In winter, grandma takes a dustpan to hold red dates, which are all made in the jujube garden behind the house. In spring, jujube trees are full of rain, and in autumn, red fruits are hung all over the treetops. Grandma took a small bench and sat in the sun and carefully selected it. Throw away those with worms in their eyes and those who are not full, and the rest are the "elites" in these red dates. When the water is full, the jujube is cooked in the pot, and the aroma of jujube is slowly emitted from the hot air, which is sweet and greasy. I love the smell, but the aroma of jujube is better than eating it. Take out the cooked red dates and put them in a bowl. I couldn't help stealing them one by one. My grandmother scolded me as soon as she turned around and found me stealing. I ran away with a smile, and then I stole another one. The corn rice was filled with water and huddled under grandma's hand.

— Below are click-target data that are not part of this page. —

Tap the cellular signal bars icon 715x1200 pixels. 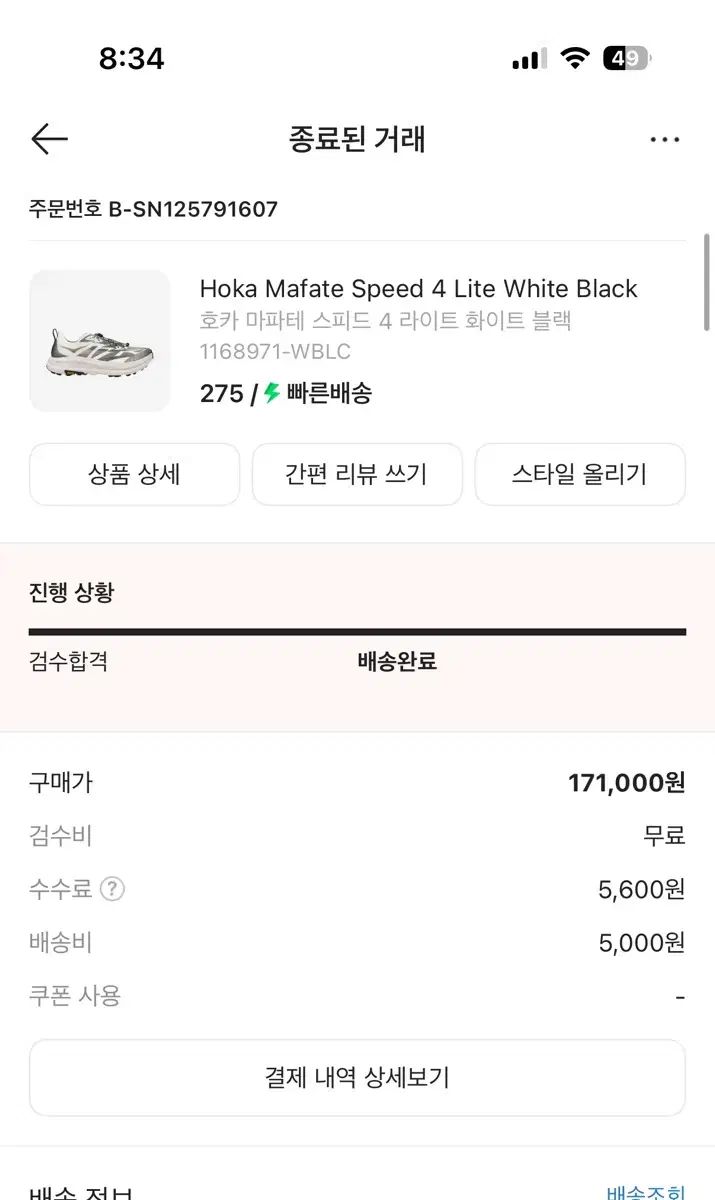[529, 59]
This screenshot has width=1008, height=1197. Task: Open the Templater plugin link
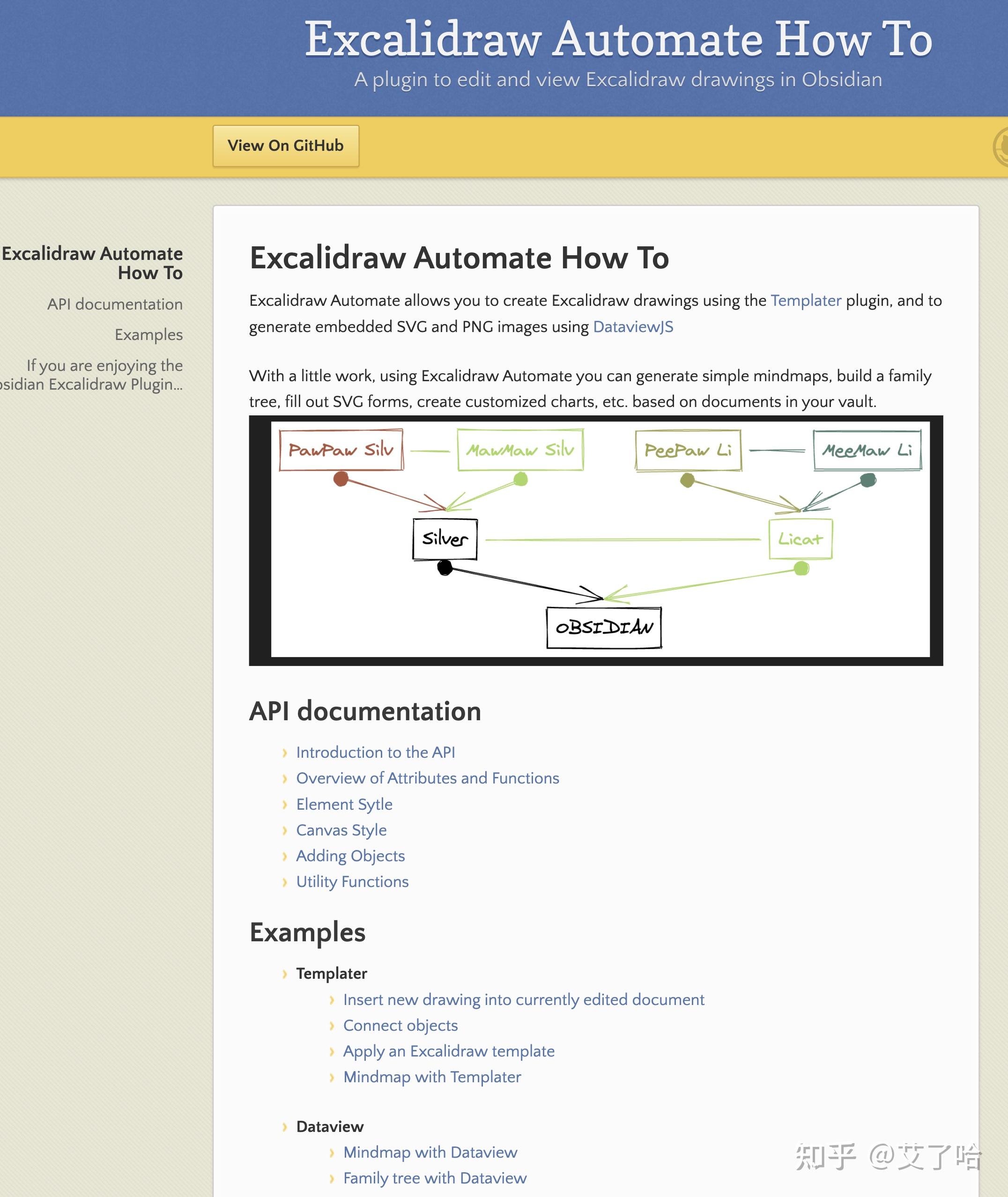pyautogui.click(x=805, y=301)
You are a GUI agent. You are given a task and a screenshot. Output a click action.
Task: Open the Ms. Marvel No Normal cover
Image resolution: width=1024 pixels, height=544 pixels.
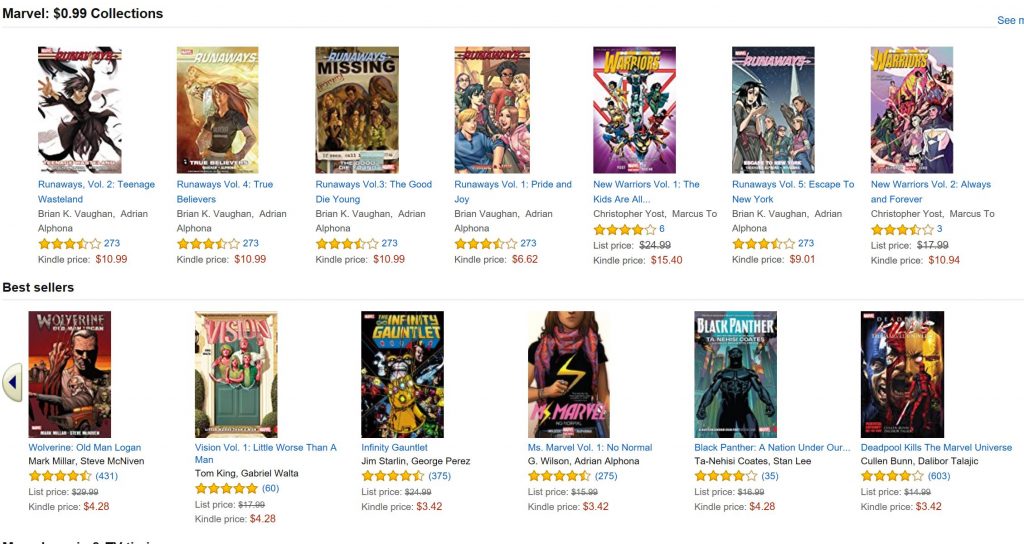569,374
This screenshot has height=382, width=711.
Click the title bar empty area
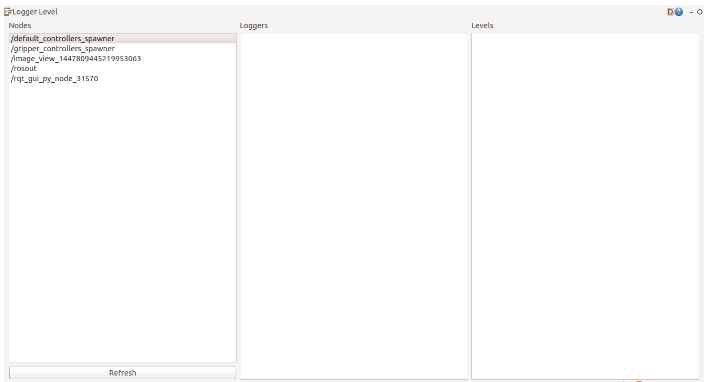click(363, 12)
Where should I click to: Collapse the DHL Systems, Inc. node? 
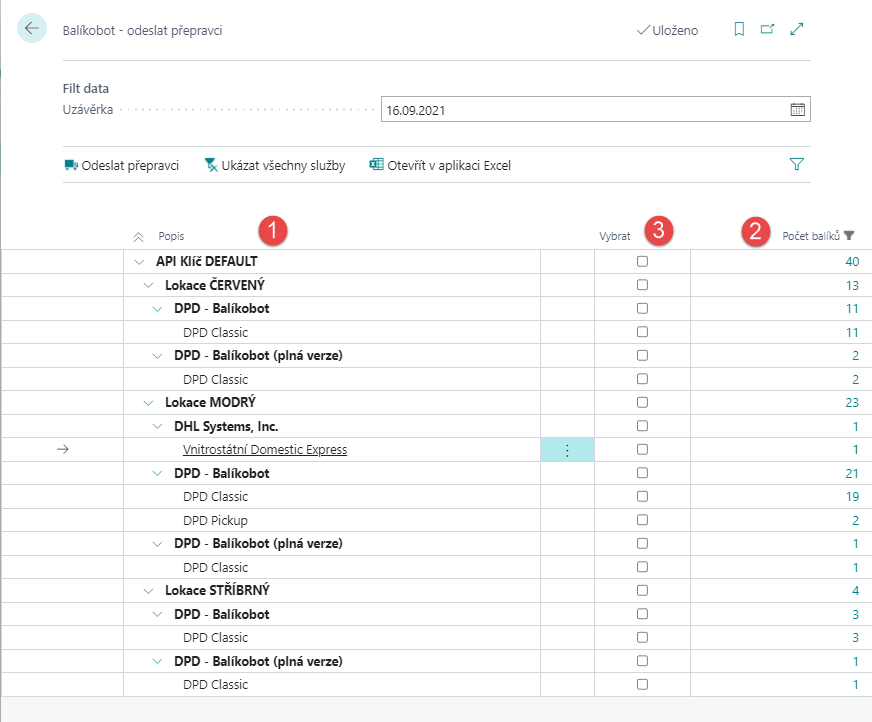(x=158, y=426)
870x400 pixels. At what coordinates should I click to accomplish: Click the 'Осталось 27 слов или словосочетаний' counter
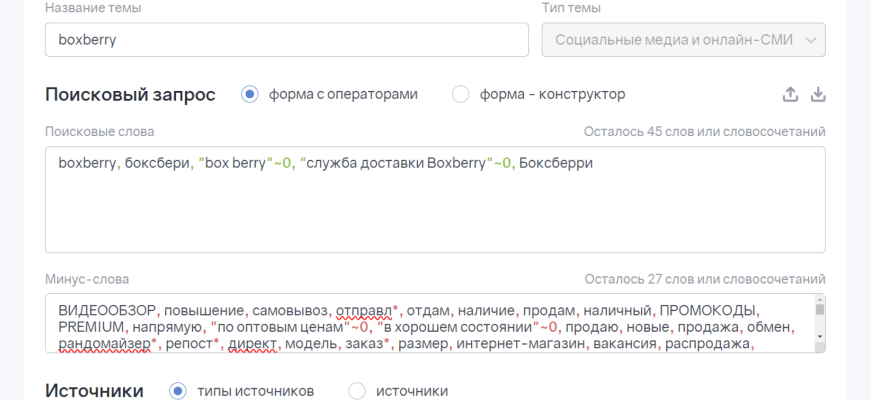(704, 279)
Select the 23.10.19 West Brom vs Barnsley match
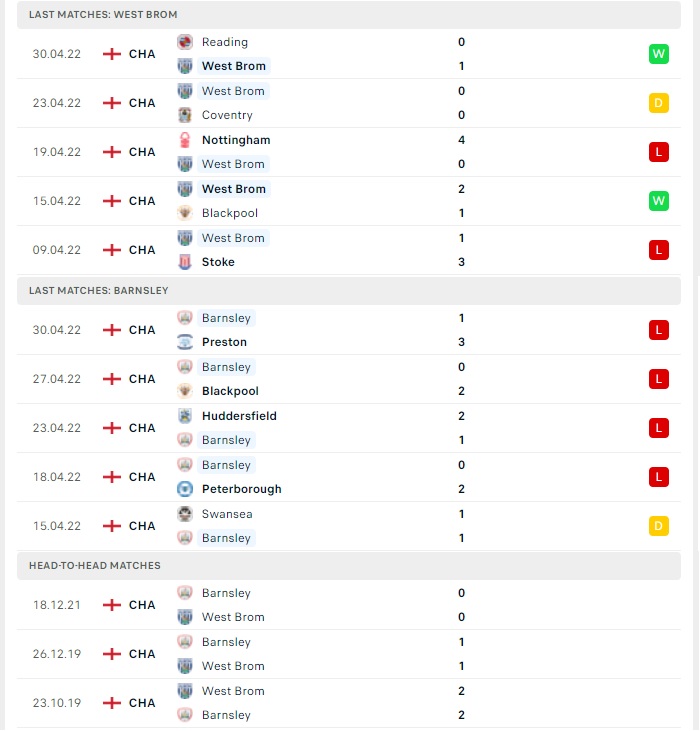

The yellow and tender rice balls were pulled into small glutinous rice balls, which turned round and round in the shape of a wowotou, pressing red dates, and a small tower-like rice cake sat there steadily. Clay stove, firewood hot pot, big bellows, so the steamed rice cake is very practical and safe to eat. Take a bite, waxy, with the fragrance of corn and the rich sweetness of red dates.

In winter, every family steamed rice cakes, put them neatly in a big jar in the yard, freeze them overnight, and then take them out while they are hot at any time. At that time, rice cakes were also food that neighbors could share. Whoever steamed it, he gave it to several neighbors and held it happily. A few days later, he steamed it in his own house and gave it to others. In winter, rice cakes are firmly packed in vats, just like Chinese cabbage lying in a vegetable cellar. This winter seems to be very secure and satisfied.

The smells in those memories will always rise in my mind from time to time. They are just like that small village, lying there quietly and steadily. I wandered around for a long time, only to find that it was a past that I could never go back. Grandpa stayed in spring forever, and grandma's legs walked slower and slower. The yard with vines and figs just sat there quietly, but it also bent down and lost a lot of weight. The taste that I want to remember but dare not remember is getting farther and farther on my wandering track, but many flavors brought by life can't cover up the flavor they left me. I think I am eager to let them accompany me to wander step by step. ...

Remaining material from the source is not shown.